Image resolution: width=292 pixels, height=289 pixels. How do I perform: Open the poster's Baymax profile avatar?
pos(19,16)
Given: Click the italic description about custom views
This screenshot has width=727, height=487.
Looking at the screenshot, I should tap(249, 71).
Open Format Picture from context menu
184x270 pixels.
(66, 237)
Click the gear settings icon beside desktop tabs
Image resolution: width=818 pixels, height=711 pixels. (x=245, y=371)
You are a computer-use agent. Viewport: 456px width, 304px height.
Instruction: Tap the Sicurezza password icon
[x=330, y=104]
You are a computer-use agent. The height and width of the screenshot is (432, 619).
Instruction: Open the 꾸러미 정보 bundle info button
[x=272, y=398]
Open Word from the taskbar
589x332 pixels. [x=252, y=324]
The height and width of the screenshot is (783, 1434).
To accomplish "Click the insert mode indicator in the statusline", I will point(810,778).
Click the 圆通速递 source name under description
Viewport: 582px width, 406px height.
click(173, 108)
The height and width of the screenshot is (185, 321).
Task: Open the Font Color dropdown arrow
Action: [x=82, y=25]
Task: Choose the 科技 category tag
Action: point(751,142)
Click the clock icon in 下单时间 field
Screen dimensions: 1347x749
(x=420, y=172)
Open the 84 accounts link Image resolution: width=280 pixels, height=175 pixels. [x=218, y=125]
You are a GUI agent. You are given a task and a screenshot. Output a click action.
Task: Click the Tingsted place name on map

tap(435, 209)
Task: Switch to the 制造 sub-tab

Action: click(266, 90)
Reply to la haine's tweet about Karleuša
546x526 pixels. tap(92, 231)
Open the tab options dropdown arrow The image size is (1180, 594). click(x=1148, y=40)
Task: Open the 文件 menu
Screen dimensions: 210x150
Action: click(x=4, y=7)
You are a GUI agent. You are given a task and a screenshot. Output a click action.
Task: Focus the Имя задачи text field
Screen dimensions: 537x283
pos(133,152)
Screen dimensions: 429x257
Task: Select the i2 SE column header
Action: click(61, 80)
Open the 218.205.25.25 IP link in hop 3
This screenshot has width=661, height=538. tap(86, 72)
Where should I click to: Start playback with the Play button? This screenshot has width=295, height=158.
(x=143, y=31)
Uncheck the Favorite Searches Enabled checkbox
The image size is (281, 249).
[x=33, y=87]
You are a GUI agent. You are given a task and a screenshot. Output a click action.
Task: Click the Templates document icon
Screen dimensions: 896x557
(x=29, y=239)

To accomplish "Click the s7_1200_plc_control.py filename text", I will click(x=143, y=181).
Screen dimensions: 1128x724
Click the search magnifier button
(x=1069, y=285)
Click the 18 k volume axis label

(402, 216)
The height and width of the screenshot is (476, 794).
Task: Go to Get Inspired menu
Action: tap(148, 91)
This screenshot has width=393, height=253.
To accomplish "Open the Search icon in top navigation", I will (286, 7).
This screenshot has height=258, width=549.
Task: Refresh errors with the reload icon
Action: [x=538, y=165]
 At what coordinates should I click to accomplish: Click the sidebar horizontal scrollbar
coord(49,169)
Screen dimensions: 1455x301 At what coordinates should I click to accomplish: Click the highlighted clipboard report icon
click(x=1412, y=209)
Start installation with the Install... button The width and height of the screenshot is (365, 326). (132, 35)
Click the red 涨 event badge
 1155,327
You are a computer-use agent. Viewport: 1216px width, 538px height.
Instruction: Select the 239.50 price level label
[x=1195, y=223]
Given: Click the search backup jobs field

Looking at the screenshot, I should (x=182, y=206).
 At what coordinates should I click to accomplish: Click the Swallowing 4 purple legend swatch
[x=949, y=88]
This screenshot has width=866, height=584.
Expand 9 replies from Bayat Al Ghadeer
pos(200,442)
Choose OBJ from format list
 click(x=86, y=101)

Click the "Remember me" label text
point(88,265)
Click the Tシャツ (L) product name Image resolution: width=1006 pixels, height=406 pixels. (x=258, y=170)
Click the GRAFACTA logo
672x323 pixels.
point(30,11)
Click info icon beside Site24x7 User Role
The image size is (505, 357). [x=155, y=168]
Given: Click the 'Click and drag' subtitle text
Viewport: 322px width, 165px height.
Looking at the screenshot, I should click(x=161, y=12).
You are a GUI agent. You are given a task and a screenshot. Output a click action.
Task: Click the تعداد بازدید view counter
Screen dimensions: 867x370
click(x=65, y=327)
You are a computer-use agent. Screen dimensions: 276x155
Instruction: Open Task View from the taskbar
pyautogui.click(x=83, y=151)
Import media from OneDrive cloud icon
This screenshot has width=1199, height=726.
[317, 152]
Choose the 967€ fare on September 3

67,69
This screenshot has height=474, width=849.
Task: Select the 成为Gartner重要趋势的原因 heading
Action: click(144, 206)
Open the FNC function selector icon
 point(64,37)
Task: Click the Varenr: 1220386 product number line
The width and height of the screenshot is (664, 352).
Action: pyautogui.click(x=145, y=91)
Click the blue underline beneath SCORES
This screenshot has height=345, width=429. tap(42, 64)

### EXERCISE REQUIREMENTS
Please give the listing above one more time, exactly as it reads.

### ANSWER
Image resolution: width=292 pixels, height=289 pixels. How do I perform: Open the poster's Baymax profile avatar?
pos(19,16)
Given: Click the italic description about custom views
This screenshot has width=727, height=487.
Looking at the screenshot, I should tap(249, 71).
Open Format Picture from context menu
184x270 pixels.
(66, 237)
Click the gear settings icon beside desktop tabs
Image resolution: width=818 pixels, height=711 pixels. (x=245, y=371)
You are a computer-use agent. Viewport: 456px width, 304px height.
Instruction: Tap the Sicurezza password icon
[x=330, y=104]
You are a computer-use agent. The height and width of the screenshot is (432, 619).
Instruction: Open the 꾸러미 정보 bundle info button
[x=272, y=398]
Open Word from the taskbar
589x332 pixels. [x=252, y=324]
The height and width of the screenshot is (783, 1434).
To accomplish "Click the insert mode indicator in the statusline", I will point(810,778).
Click the 圆通速递 source name under description
Viewport: 582px width, 406px height.
click(173, 108)
The height and width of the screenshot is (185, 321).
Task: Open the Font Color dropdown arrow
Action: [x=82, y=25]
Task: Choose the 科技 category tag
Action: point(751,142)
Click the clock icon in 下单时间 field
Screen dimensions: 1347x749
(x=420, y=172)
Open the 84 accounts link Image resolution: width=280 pixels, height=175 pixels. [x=218, y=125]
You are a GUI agent. You are given a task and a screenshot. Output a click action.
Task: Click the Tingsted place name on map

tap(435, 209)
Task: Switch to the 制造 sub-tab

Action: click(266, 90)
Reply to la haine's tweet about Karleuša
546x526 pixels. tap(92, 231)
Open the tab options dropdown arrow The image size is (1180, 594). click(x=1148, y=40)
Task: Open the 文件 menu
Screen dimensions: 210x150
Action: click(x=4, y=7)
You are a GUI agent. You are given a task and a screenshot. Output a click action.
Task: Focus the Имя задачи text field
Screen dimensions: 537x283
pos(133,152)
Screen dimensions: 429x257
Task: Select the i2 SE column header
Action: click(61, 80)
Open the 218.205.25.25 IP link in hop 3
This screenshot has width=661, height=538. tap(86, 72)
Where should I click to: Start playback with the Play button? This screenshot has width=295, height=158.
(x=143, y=31)
Uncheck the Favorite Searches Enabled checkbox
The image size is (281, 249).
[x=33, y=87]
You are a GUI agent. You are given a task and a screenshot. Output a click action.
Task: Click the Templates document icon
Screen dimensions: 896x557
(x=29, y=239)

To accomplish "Click the s7_1200_plc_control.py filename text", I will click(x=143, y=181).
Screen dimensions: 1128x724
Click the search magnifier button
(x=1069, y=285)
Click the 18 k volume axis label

(402, 216)
The height and width of the screenshot is (476, 794).
Task: Go to Get Inspired menu
Action: tap(148, 91)
This screenshot has width=393, height=253.
To accomplish "Open the Search icon in top navigation", I will (286, 7).
This screenshot has height=258, width=549.
Task: Refresh errors with the reload icon
Action: [x=538, y=165]
 At what coordinates should I click to accomplish: Click the sidebar horizontal scrollbar
coord(49,169)
Screen dimensions: 1455x301 At what coordinates should I click to accomplish: Click the highlighted clipboard report icon
click(x=1412, y=209)
Start installation with the Install... button The width and height of the screenshot is (365, 326). (132, 35)
Click the red 涨 event badge
 1155,327
You are a computer-use agent. Viewport: 1216px width, 538px height.
Instruction: Select the 239.50 price level label
[x=1195, y=223]
Given: Click the search backup jobs field

Looking at the screenshot, I should (x=182, y=206).
 At what coordinates should I click to accomplish: Click the Swallowing 4 purple legend swatch
[x=949, y=88]
This screenshot has width=866, height=584.
Expand 9 replies from Bayat Al Ghadeer
pos(200,442)
Choose OBJ from format list
 click(x=86, y=101)

Click the "Remember me" label text
point(88,265)
Click the Tシャツ (L) product name Image resolution: width=1006 pixels, height=406 pixels. (x=258, y=170)
Click the GRAFACTA logo
672x323 pixels.
point(30,11)
Click info icon beside Site24x7 User Role
The image size is (505, 357). [x=155, y=168]
Given: Click the 'Click and drag' subtitle text
Viewport: 322px width, 165px height.
Looking at the screenshot, I should click(x=161, y=12).
You are a GUI agent. You are given a task and a screenshot. Output a click action.
Task: Click the تعداد بازدید view counter
Screen dimensions: 867x370
click(x=65, y=327)
You are a computer-use agent. Screen dimensions: 276x155
Instruction: Open Task View from the taskbar
pyautogui.click(x=83, y=151)
Import media from OneDrive cloud icon
This screenshot has width=1199, height=726.
[317, 152]
Choose the 967€ fare on September 3

67,69
This screenshot has height=474, width=849.
Task: Select the 成为Gartner重要趋势的原因 heading
Action: click(144, 206)
Open the FNC function selector icon
 point(64,37)
Task: Click the Varenr: 1220386 product number line
The width and height of the screenshot is (664, 352).
Action: pyautogui.click(x=145, y=91)
Click the blue underline beneath SCORES
This screenshot has height=345, width=429. tap(42, 64)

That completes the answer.